Working on it: Talk:Straw man#The sunny days example doesn't belong here. I do understand what you're getting at, but I think you are misunderstanding Omnedon's point. The fact that your essay even includes the nonsense "Thus we don't prefer "Wate" to "water" for the title of Water" indicates clearly that you do not understand the "concision = brevity" argument, and are erecting a straw man yourself. No one sane could possibly suggest moving Water to Wate, and certainly no one on WP has made any such proposition. The argument that your conception of concision amounts to little more than brevity, including to unhelpful excess, is not related in any way to the imaginary "Wate" argument. One obvious failure of the excessive concision approach is exemplified by this passage at your essay, "For example, we have California slender salamander and not California slender because the WP:GOOGLE test indicates the longer form is used about 50 times more often than the short form.", and by the point #4 in it. The reason we use the longer title has nothing at all to do with search engine results. That's a jaw-droppingly severe misinterpretation of how articles are titled here and why. We use the longer title because the short one in a case like that is hopelessly confusing and ambiguous. "California slender" by itself could describe a fashion trend, or a diet, or my ex, or whatever; no one but a herpetologist would ever think to look for a salamander at that shorter title, and even then almost no one in that field actually would. I'll reiterate what I said when I introduced the salamander example on the essay's talk page: "WP article titles need to make immediate sense to the largest number of readers. All other goals are pretty much in the trashcan." The fact that you would actually prefer California slender if not for those pesky G-hits is proof that Omnedon's concerns do not form a straw man, but a correct inference of the direction of your "propessay". That said, he's still using a different definition of concision than you are, and this has resulted in most of the argument between the two of you just being noisy chest-beating without progressing the discussion.  — SMcCandlish ¢ ≽ʌⱷ҅ʌ≼  00:45, 9 May 2014 (UTC)
On HC and HRC, and concision, my position is that both a concise, as in sufficiently concise, even quite concise, and that the difference is to go beyond the normal meaning of the word concise, to what we have been calling "ultra-concision". HRC is not "wordy", nor containing of meaningless phases. Further shortening only produces more whitespace on the title line.

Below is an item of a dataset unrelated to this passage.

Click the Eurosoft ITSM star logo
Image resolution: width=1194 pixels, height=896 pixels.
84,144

Similarly for Tallahassee, Florida and Tallahassee. Neither is inconcise. An a strict comparison requires a careful definition of the question. To a reasonable definition, both are quite concise. The essential difference is one of recognizability. Many in the US would know the city, and would know that there are no other major uses of the word/name. To a wider audience, it may be that many do not know that Tallahassee, undisambiguated, refers only to the city, and this may cause them to fail to recognize it. Beyond that, there's the consistency benefit of naming all cities by Name, Place, and if done, the follow on benefit is that readers will recognize cities from non-place subject by the format. So there is are a myriad of little reasons to prefer a little more description, with no solid reasons for preferring ultra-concision.

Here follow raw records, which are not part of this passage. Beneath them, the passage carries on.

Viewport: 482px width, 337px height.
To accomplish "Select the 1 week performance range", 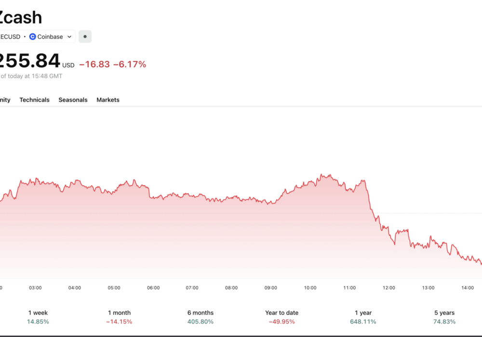I will [38, 317].
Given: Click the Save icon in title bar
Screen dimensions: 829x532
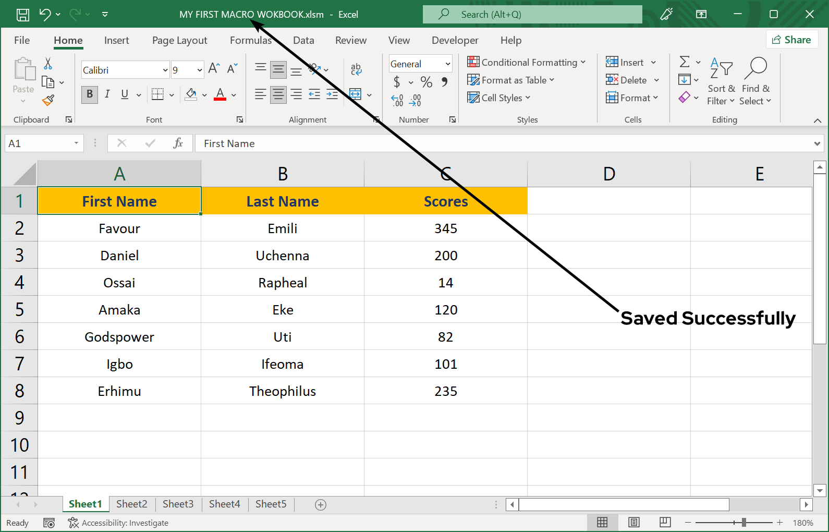Looking at the screenshot, I should tap(23, 15).
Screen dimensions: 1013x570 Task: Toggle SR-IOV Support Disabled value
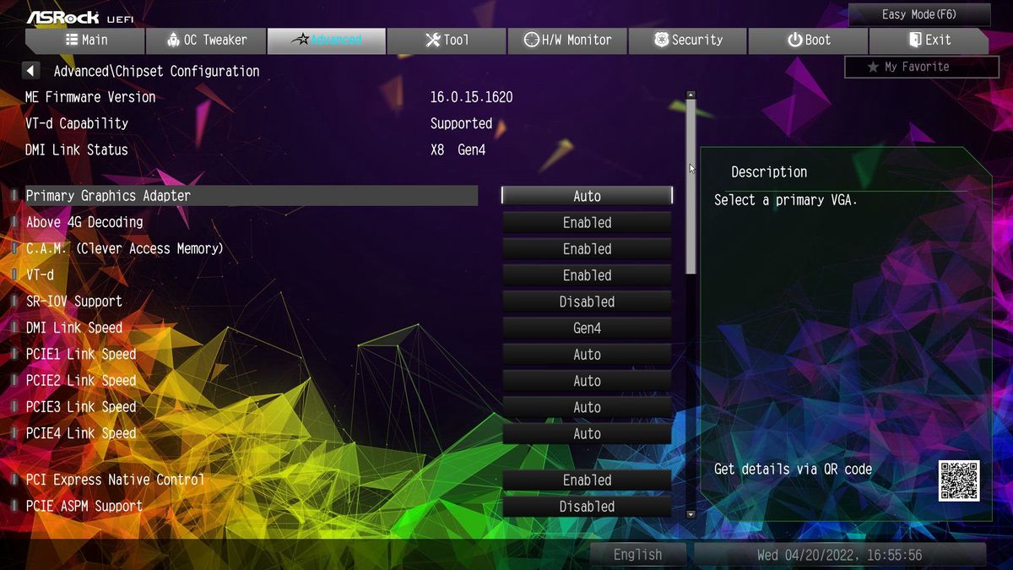[x=587, y=301]
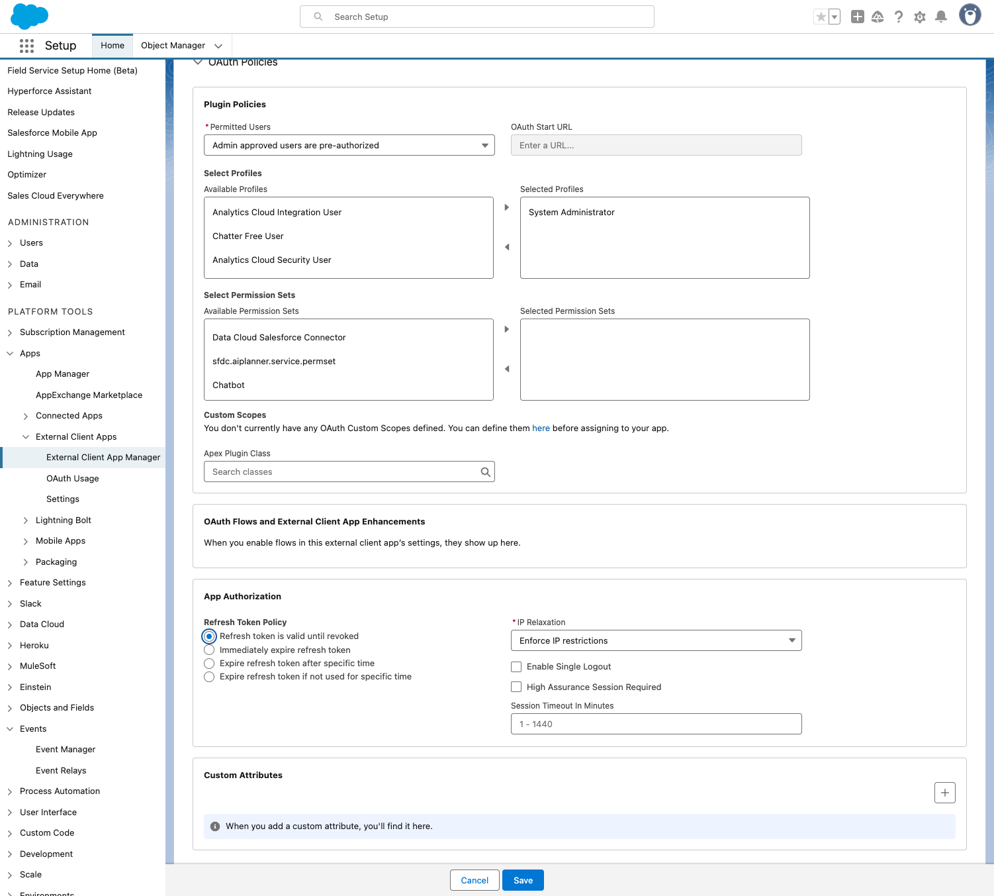Move profile to Selected Profiles with right arrow
The image size is (994, 896).
pyautogui.click(x=507, y=207)
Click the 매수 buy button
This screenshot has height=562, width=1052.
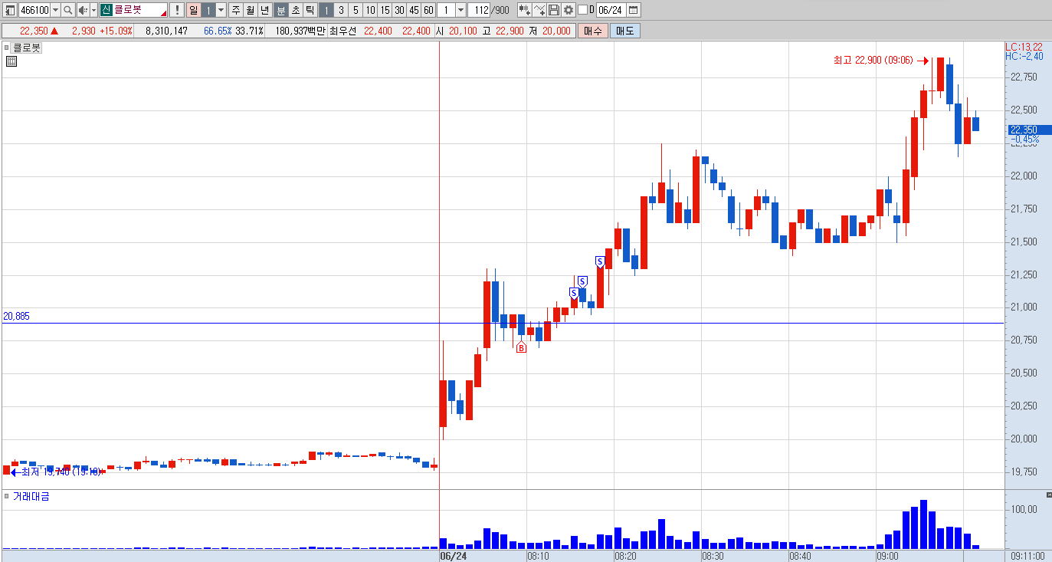pos(593,31)
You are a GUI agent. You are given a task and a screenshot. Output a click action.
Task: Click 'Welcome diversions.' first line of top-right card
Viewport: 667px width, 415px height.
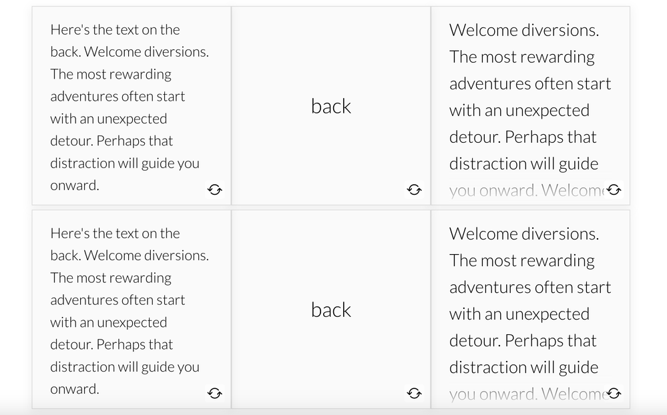pyautogui.click(x=524, y=30)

Similarly for rivers. Amazon River and Murray River are immediately recognizable as the rivers to anyone passingly familiar with Amazon or Murray. It may not matter for Nile River versus Nile, but Ebro is definitely under-servicing readers compared to titling it Ebro River.

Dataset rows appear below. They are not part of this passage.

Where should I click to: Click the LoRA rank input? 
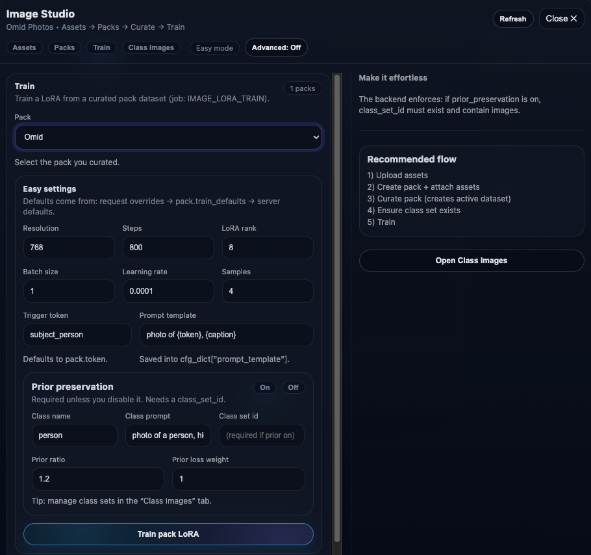tap(268, 248)

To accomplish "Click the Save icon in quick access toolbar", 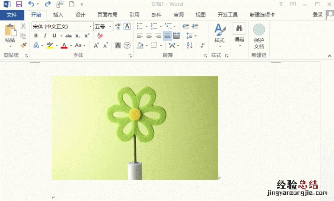I will pos(19,4).
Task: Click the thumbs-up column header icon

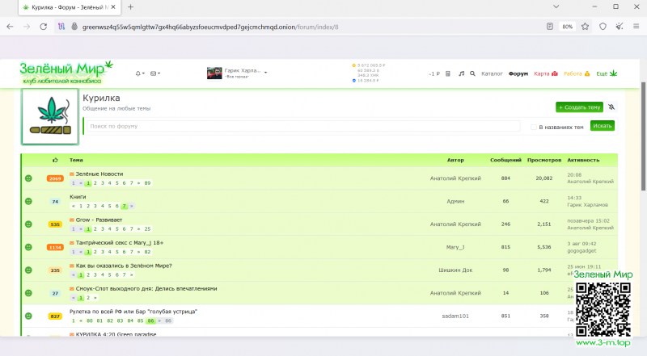Action: [55, 160]
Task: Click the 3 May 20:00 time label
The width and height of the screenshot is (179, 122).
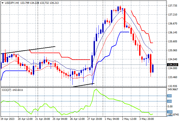Action: coord(147,119)
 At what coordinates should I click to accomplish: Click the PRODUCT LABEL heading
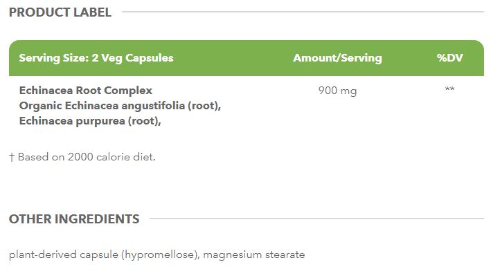point(60,12)
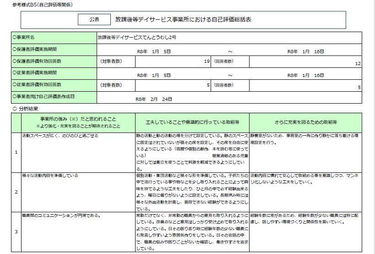Click the さらに充実を図るための取組等 column header
The width and height of the screenshot is (375, 254).
pyautogui.click(x=305, y=122)
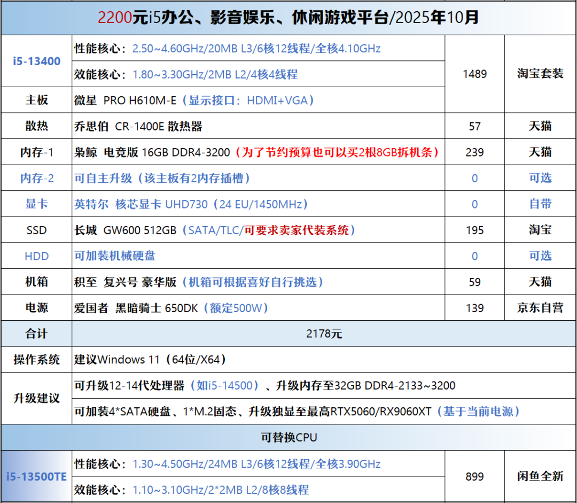Select the 爱国者 黑暗骑士 650DK power cell

tap(258, 308)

Bothell, Washington is not more concise than Bothell, it is an illogical, under-defined question. Both are concise, but they carry different amounts of information. --SmokeyJoe (talk) 03:12, 8 May 2014 (UTC)

Okay, so we're all clear now:
Here, by the way, is a perfect opportunity for User:Huwmanbeing to have agreed with Omnedon that "Bothell, Washington" is more concise than "Bothell", but he didn't. Not saying he never did, just that I don't recall that, nor can find it.

In any case it's definitely clear that SmokeyJoe does not agree, and that my understanding of his position has been confirmed. --В²C 04:22, 8 May 2014 (UTC)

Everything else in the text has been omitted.